The mHTT protein, which is produced as the result of a mutation in the huntingtin gene, gradually destroys neurons in the brain and results in deterioration in mental ability and physical control. RG6042 was developed to reduce the production of the huntingtin protein, including the mutant protein.
Dr Sarah Tabrizi, professor of clinical neurology, director of the University College London's Huntington's Disease Centre and the global lead investigator on the study, emphasized the importance of drug development and clinical trials for HD. "Since the discovery of the gene that causes Huntington's disease 25 years ago, we've been working to discover a drug that targets the cause of the disease—the mutant huntingtin protein.”1
The study was a randomized, placebo-controlled dose escalation study in 46 people with early stage HD. Those enrolled were treated for 13 weeks with 4 intrathecal injections of 10 mg, 30 mg, 60 mg, 90 mg or 120 mg of RG6042 or placebo (3:1 active to placebo), administered monthly. Safety and tolerability served as the primary objective, however, the study was specifically designed also so that it could measure the effect of the drug on levels of the mutant huntingtin protein in the cerebral spinal fluid (CSF).

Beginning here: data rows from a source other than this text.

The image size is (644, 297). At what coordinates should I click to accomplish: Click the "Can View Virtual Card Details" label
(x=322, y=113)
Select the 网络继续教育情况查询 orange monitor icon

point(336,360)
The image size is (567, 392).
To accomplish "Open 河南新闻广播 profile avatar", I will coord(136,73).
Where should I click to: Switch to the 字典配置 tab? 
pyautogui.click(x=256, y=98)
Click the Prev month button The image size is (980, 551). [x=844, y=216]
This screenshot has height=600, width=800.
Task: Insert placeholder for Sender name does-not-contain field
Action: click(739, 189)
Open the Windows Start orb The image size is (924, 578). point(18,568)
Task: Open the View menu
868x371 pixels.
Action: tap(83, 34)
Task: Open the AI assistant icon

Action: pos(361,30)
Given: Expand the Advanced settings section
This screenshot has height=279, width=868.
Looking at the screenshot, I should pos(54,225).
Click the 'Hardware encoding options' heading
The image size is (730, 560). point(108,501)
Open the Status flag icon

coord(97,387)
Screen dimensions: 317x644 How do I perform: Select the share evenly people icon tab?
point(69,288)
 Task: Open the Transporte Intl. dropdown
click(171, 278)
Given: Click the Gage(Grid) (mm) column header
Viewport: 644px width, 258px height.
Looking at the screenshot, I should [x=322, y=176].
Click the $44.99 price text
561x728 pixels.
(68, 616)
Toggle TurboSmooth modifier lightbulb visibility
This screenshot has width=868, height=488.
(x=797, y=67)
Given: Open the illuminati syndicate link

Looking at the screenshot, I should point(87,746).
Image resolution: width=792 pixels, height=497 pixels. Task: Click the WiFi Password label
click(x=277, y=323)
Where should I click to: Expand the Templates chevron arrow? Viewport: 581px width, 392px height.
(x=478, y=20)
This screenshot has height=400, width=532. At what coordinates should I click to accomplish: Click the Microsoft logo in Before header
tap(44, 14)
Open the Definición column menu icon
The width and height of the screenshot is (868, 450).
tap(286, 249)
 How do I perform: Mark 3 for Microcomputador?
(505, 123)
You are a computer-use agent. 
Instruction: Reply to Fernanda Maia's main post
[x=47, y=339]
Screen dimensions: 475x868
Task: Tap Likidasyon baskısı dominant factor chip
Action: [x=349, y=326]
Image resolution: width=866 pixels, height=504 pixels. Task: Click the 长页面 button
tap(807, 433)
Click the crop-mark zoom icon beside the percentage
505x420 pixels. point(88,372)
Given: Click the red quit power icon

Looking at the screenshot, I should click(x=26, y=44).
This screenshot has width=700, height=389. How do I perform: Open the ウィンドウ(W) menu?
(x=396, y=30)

“With the results from the Phase 1/2 study with IONIS-HTTRx,” added Tabrizi, “we have cleared the first major hurdle in developing such a drug. The substantial lowering of the mutant huntingtin protein, combined with additional data from exploratory clinical measures presented today and the good safety profile we observed in the study, give us hope that this new drug may have the potential to slow, or perhaps halt, the progression of this devastating disease. The next step is to advance the drug into a larger study designed to demonstrate the potential clinical benefit of reducing the toxic mutant huntingtin protein in people with Huntington's disease."
Significant, dose-dependent reductions in mHTT were observed in CSF of treated participants with mHTT reductions of up to an estimated 60% and mean reductions of an estimated 40% in CSF observed at the 2 highest doses, 90 mg (p<0.01) and 120 mg (p<0.01). Based on a predictive model developed from data collected in rodents and non-human primates, a 40% to 60% reduction in CSF corresponds to an approximately 55% to 85% reduction in mHTT in the cortex and 20% to 50% in the caudate regions of the brain in humans.
Dr C. Frank Bennett, senior vice president of research and franchise leader for the neurological programs at Ionis Pharmaceuticals, highlighted the prominence of the study’s results. "These important clinical results further demonstrate that targeting the reduction of the toxic mutant huntingtin protein with IONIS-HTTRx has the potential to be disease-modifying. Following SPINRAZA for the treatment of patients with spinal muscular atrophy, this is our second antisense drug to show good target engagement in the CNS. These drugs, along with the two others we have in clinical studies and the five we have in preclinical development further validate the broad potential of our antisense technology to treat patients with neurological diseases."
mHTT levels continued to decline at the last measurement time in the study with additional reductions in mHTT expected; based on modelling and clinical results, maximum reduction predicted will occur at approximately 6 months after first dose.
No serious adverse events (AEs) were reported in treated participants and most AEs were mild and believed to be unrelated to study drug. No participants discontinued from the study.
An open-label extension (OLE) study for patients who participated in the Phase 1/2 study is ongoing.